* **Texto**:
• • • • •

Un día, en un viaje de mota en el que me fue especialmente mal, una amiga empezó a hablar de la locura dentro de su propia familia. El pánico me invadió: ¿Y si me quedaba en el viaje? ¿Y si la insania era mi sino? Me volví a santiguar ante mi santo Joker y dejé que mi cerebro estallara. No pasó nada dramático, solo me dio por comer Gansitos.
Para analizar a un personaje como el Joker haría falta un tratado psiquiátrico. Es extraño que Bob Kane, Bill Finger y Jerry Robinson crearan un personaje tan oscuro y complejo en una historieta policíaca para adolescentes.
Aunque mi Joker favorito siempre será Heath Ledger—el que inmortalizó aquella escena de aplausos al comandante Gordon–, este Joker de Joaquin Phoenix es sobresaliente, de verdad memorable.
Un amigo decía que extrañaba la época en que los villanos de cómics eran malvados de verdad y no víctimas chillonas. Estoy totalmente en desacuerdo. Yo prefiero a un personaje humano que a un cartón para decorar los sueños de un niño.
Yo no soy el Joker, tú eres el Joker. Todos estamos chiflados y nos entregamos de a poco a esa locura. Y vemos al mundo arder.

• • • • •

* **Lista de registros**:
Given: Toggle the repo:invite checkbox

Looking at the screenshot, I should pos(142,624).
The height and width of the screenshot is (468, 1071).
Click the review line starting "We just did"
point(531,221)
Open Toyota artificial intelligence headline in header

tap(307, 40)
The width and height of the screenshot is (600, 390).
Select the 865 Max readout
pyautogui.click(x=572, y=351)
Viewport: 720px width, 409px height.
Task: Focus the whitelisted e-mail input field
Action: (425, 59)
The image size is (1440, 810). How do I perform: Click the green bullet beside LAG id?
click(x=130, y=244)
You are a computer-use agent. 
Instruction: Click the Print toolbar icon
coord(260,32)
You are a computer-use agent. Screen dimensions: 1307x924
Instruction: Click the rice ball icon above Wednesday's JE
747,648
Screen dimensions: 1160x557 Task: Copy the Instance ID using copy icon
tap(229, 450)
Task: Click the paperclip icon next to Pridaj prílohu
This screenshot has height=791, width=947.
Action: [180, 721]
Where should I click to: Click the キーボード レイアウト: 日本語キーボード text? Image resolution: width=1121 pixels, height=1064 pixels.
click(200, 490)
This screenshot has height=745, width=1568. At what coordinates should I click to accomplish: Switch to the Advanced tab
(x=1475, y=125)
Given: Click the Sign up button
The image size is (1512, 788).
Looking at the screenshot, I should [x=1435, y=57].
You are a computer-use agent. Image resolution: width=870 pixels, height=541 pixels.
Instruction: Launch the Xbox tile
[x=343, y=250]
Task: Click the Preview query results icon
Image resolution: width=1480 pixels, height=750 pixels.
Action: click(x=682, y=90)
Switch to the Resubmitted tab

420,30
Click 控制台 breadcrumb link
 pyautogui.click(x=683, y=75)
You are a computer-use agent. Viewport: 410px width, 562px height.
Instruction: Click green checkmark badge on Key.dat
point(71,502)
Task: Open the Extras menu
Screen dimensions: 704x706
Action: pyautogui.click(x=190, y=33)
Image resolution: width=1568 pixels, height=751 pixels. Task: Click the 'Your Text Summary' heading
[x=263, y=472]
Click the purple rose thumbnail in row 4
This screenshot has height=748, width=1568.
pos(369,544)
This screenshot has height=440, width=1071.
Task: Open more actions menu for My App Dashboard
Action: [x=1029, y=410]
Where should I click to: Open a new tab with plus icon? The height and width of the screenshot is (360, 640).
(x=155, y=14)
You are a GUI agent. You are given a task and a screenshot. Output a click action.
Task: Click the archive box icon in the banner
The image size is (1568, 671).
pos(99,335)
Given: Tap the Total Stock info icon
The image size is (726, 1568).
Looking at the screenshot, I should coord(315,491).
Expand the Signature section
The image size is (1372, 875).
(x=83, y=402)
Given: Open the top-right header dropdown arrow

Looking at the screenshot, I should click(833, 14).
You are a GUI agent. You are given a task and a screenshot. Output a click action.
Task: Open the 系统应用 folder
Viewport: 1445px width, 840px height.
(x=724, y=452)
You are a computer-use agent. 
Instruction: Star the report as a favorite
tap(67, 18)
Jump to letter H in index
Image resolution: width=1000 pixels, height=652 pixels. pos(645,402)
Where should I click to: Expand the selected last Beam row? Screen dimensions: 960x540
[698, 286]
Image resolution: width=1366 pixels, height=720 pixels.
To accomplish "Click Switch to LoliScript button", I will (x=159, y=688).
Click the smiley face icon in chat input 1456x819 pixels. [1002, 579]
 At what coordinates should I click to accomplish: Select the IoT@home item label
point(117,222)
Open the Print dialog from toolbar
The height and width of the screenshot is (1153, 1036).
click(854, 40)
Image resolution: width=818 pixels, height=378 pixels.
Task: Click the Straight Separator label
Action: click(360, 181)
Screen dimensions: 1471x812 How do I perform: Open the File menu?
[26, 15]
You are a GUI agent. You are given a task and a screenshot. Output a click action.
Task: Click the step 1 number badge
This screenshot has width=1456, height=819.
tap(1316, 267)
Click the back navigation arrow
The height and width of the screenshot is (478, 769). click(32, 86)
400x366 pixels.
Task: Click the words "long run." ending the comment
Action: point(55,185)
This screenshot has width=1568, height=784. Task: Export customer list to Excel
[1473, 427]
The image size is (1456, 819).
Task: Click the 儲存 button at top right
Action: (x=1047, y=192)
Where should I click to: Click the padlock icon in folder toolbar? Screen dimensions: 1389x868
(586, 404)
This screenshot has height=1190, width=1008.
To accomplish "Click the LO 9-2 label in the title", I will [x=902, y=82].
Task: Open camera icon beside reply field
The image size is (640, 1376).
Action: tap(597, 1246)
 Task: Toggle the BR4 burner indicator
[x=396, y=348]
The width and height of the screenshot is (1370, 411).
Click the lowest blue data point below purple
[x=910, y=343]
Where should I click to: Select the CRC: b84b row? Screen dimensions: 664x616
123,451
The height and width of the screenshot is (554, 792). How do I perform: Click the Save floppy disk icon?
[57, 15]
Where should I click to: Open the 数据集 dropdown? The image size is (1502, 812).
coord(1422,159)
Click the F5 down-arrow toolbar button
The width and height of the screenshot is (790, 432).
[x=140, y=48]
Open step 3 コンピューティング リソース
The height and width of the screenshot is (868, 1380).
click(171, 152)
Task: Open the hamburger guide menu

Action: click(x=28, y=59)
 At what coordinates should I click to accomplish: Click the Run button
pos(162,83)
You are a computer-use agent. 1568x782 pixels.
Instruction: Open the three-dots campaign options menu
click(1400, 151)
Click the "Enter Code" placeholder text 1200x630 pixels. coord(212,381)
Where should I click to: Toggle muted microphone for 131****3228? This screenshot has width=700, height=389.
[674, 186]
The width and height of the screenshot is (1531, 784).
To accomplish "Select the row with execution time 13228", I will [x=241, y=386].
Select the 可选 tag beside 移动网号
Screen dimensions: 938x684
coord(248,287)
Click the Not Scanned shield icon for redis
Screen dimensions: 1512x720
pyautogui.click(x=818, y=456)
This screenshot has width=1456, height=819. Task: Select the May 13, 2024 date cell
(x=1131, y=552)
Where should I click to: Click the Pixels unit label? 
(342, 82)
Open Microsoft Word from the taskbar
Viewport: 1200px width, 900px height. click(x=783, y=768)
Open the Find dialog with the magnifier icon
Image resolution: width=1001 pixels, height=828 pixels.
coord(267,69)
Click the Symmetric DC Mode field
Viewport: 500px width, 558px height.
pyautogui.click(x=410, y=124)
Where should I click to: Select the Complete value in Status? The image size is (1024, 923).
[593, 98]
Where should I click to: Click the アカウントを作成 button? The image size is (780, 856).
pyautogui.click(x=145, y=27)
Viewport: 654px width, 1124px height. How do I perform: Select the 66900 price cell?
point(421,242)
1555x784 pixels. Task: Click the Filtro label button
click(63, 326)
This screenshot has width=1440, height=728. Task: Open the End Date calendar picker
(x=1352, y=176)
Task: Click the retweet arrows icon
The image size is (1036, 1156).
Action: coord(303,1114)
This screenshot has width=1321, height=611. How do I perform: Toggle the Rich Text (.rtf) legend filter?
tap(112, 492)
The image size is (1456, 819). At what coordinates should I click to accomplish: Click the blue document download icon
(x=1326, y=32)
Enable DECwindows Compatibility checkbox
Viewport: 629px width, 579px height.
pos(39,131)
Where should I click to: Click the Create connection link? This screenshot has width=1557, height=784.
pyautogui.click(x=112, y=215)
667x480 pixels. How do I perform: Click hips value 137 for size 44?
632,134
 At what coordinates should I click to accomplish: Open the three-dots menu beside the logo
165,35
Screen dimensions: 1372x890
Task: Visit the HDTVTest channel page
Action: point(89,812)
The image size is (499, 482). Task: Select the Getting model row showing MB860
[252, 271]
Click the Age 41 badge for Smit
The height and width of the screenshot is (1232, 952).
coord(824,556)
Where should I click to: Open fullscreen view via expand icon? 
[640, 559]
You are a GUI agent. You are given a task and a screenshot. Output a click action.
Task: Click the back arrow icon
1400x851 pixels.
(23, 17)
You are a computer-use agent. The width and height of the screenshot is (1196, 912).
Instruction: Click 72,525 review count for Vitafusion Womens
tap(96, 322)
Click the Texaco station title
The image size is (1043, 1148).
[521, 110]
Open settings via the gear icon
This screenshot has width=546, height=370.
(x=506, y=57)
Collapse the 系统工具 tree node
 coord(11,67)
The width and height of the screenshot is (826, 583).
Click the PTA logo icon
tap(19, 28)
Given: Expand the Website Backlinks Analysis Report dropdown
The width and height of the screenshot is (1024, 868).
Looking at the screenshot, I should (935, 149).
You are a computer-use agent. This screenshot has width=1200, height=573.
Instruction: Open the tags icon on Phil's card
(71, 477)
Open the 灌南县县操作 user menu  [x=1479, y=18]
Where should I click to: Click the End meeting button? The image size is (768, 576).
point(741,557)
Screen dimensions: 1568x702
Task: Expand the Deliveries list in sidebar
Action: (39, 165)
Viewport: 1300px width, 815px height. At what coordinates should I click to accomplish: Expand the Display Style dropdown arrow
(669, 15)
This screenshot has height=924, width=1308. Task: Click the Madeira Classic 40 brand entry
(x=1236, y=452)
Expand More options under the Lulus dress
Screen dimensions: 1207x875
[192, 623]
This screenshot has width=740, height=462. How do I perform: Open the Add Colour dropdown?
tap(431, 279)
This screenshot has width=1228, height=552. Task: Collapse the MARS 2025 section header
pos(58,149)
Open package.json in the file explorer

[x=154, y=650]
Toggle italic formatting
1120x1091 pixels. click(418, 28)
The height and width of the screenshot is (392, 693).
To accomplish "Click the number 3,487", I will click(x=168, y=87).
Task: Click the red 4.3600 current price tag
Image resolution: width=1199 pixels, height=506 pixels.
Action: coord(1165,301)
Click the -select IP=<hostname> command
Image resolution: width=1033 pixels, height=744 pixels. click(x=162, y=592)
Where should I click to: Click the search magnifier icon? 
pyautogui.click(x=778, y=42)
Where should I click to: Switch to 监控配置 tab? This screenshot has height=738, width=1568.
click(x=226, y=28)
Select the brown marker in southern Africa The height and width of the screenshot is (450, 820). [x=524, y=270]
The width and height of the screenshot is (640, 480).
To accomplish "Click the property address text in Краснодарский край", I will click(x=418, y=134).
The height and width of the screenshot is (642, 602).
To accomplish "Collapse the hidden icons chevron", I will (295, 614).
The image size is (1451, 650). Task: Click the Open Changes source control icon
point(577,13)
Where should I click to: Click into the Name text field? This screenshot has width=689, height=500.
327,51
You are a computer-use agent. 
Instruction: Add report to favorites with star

• • • • •

Por favor, vuelve a escribir íntegro el texto sobre el Joker, sin cambiar nada. Los registros no tienen ningún papel en esto.

* **Respuesta al problema**:
Un día, en un viaje de mota en el que me fue especialmente mal, una amiga empezó a hablar de la locura dentro de su propia familia. El pánico me invadió: ¿Y si me quedaba en el viaje? ¿Y si la insania era mi sino? Me volví a santiguar ante mi santo Joker y dejé que mi cerebro estallara. No pasó nada dramático, solo me dio por comer Gansitos.
Para analizar a un personaje como el Joker haría falta un tratado psiquiátrico. Es extraño que Bob Kane, Bill Finger y Jerry Robinson crearan un personaje tan oscuro y complejo en una historieta policíaca para adolescentes.
Aunque mi Joker favorito siempre será Heath Ledger—el que inmortalizó aquella escena de aplausos al comandante Gordon–, este Joker de Joaquin Phoenix es sobresaliente, de verdad memorable.
Un amigo decía que extrañaba la época en que los villanos de cómics eran malvados de verdad y no víctimas chillonas. Estoy totalmente en desacuerdo. Yo prefiero a un personaje humano que a un cartón para decorar los sueños de un niño.
Yo no soy el Joker, tú eres el Joker. Todos estamos chiflados y nos entregamos de a poco a esa locura. Y vemos al mundo arder.